■ **PROMPT**
Each line below from the one containing "You are a computer-use" through the one containing "Task: Click the Export / Save As button" is to be given again exactly, and no line outside that span.

Items listed in a dataset:
********
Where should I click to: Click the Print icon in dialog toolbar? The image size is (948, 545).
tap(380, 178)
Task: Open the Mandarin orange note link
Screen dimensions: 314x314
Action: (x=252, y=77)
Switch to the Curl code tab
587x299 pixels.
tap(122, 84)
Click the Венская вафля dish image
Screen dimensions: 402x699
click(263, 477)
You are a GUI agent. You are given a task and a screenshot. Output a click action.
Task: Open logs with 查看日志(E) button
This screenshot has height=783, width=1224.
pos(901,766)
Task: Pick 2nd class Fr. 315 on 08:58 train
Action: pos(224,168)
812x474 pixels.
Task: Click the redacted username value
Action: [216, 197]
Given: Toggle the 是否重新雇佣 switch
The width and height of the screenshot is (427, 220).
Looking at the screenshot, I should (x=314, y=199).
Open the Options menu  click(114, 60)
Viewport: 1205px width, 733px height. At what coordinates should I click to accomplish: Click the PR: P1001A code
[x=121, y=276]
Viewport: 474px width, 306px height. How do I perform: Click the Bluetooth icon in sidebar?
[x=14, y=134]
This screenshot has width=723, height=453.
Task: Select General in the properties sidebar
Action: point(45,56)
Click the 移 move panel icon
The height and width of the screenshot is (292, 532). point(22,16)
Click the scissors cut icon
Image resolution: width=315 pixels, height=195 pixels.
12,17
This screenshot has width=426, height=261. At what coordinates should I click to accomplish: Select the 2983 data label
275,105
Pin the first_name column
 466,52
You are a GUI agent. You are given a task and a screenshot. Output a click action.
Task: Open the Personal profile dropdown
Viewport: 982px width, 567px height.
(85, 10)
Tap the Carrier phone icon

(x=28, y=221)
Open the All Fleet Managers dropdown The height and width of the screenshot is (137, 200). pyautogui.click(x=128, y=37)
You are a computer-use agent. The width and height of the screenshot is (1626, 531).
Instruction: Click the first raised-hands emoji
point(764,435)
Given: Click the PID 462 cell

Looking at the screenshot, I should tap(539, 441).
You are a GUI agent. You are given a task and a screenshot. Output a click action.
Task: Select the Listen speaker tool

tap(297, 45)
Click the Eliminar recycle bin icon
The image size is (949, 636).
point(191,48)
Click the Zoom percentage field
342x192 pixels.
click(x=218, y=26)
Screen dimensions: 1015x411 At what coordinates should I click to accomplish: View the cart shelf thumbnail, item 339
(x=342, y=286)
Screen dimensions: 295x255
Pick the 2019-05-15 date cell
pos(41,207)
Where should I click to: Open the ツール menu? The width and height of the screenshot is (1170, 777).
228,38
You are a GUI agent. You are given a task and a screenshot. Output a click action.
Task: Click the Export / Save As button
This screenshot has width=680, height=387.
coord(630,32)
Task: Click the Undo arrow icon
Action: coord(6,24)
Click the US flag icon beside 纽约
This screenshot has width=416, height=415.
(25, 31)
********
■ **TASK RESULT**
You are a computer-use agent. The width and height of the screenshot is (1626, 531).
Instruction: Click the first raised-hands emoji
point(764,435)
Given: Click the PID 462 cell

Looking at the screenshot, I should tap(539, 441).
You are a GUI agent. You are given a task and a screenshot. Output a click action.
Task: Select the Listen speaker tool

tap(297, 45)
Click the Eliminar recycle bin icon
The image size is (949, 636).
point(191,48)
Click the Zoom percentage field
342x192 pixels.
click(x=218, y=26)
Screen dimensions: 1015x411 At what coordinates should I click to accomplish: View the cart shelf thumbnail, item 339
(x=342, y=286)
Screen dimensions: 295x255
Pick the 2019-05-15 date cell
pos(41,207)
Where should I click to: Open the ツール menu? The width and height of the screenshot is (1170, 777).
228,38
You are a GUI agent. You are given a task and a screenshot. Output a click action.
Task: Click the Export / Save As button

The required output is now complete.